Freeh seemed incredibly concerned with responding to Clinton’s assertions about him. While understandable — Freeh makes it clear that keeping his job out of politics was no easy task — it got in the way of more compelling reading for me. I’m guessing the he chose to go out of his way to laud most of the people he mentions having worked with for many of the same reasons. However, the result of slowing down the reading was the same.
Readers do get a glimpse behind the scenes of some of the more historic moments of the last decade or so. The Oklahoma City bombing, Donnie Brasco case, bombing of Khobar Towers, and efforts to bring down the Sicilian mob, are just a few of stories Freeh discusses. Yet it seems clear that Freeh’s self-described reserved nature wouldn’t allow him to offer details that might have truly engrossed readers. Instead, while we’re offered some inside information, readers are left wondering what we didn’t get to read.
Some of the more intriguing pages display Freeh’s balancing act between reporting to and investigating the president. But, again, the loyal FBI director seems only to crack the door enough to give readers a glimpse inside.
Freeh, however, does not hold back in his praise of the FBI. He offers a picture of agents taking on terrorists with outdated equipment, yet still managing to stay on top of things if only Washington had listened more. Admitting hindsight is 20/20, he suggests Osama bin Laden was on their radar for years before September 11, 2001. In fact, the suggestion was clear that bin Laden was within their grasp, and escaped only because political support was lacking. Taking his slanted view into account, it was almost sad reading about the political games that handcuffed (no pun intended) anti-terrorist efforts.

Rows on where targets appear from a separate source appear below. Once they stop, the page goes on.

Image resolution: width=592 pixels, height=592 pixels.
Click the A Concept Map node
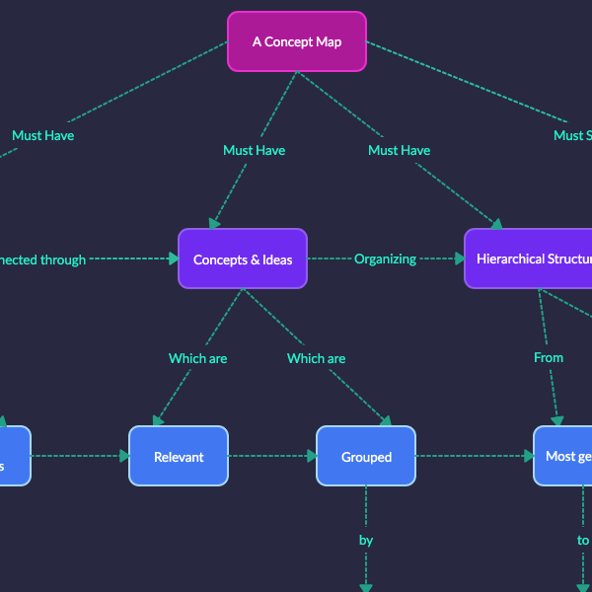coord(296,41)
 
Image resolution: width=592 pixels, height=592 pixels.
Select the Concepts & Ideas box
coord(242,259)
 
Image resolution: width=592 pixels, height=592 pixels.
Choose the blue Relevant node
coord(179,457)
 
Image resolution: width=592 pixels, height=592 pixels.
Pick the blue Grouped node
coord(366,457)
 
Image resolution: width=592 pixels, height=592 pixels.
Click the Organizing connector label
coord(385,259)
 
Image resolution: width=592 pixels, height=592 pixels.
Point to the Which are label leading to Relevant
coord(197,358)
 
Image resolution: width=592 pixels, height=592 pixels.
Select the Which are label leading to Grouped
coord(316,358)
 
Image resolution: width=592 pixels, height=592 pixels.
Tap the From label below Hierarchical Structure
coord(548,357)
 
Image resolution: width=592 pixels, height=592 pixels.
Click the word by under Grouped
coord(366,540)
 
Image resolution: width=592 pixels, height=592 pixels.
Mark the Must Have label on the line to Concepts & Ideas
coord(254,150)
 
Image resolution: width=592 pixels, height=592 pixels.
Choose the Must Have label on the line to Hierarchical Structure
coord(399,150)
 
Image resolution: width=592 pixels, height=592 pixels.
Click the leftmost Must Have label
coord(42,135)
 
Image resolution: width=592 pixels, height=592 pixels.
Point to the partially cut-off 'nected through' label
coord(44,259)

Freeh’s political slant not withstanding, his sermon on doing things by the book at the end just didn’t sit well with me. At a time when Saddam Hussein is allowed to continue spewing his propaganda while he stands trial — as opposed to having been shot on site upon being caught — Freeh took his straight-laced opinions just a bit too far for me.
I’m not making any judgments on Freeh as a person for his political, or nonpolitical, slant, nor his unwillingness to reveal more. I didn’t read Clinton’s book yet, and don’t make any special effort to keep up with political banter. But as a casual reader, I do think it detracted from the book.
Despite that, My FBI is worth reading if, like me, you’re looking to begin understanding the real stories behind the events that fill the evening news every night.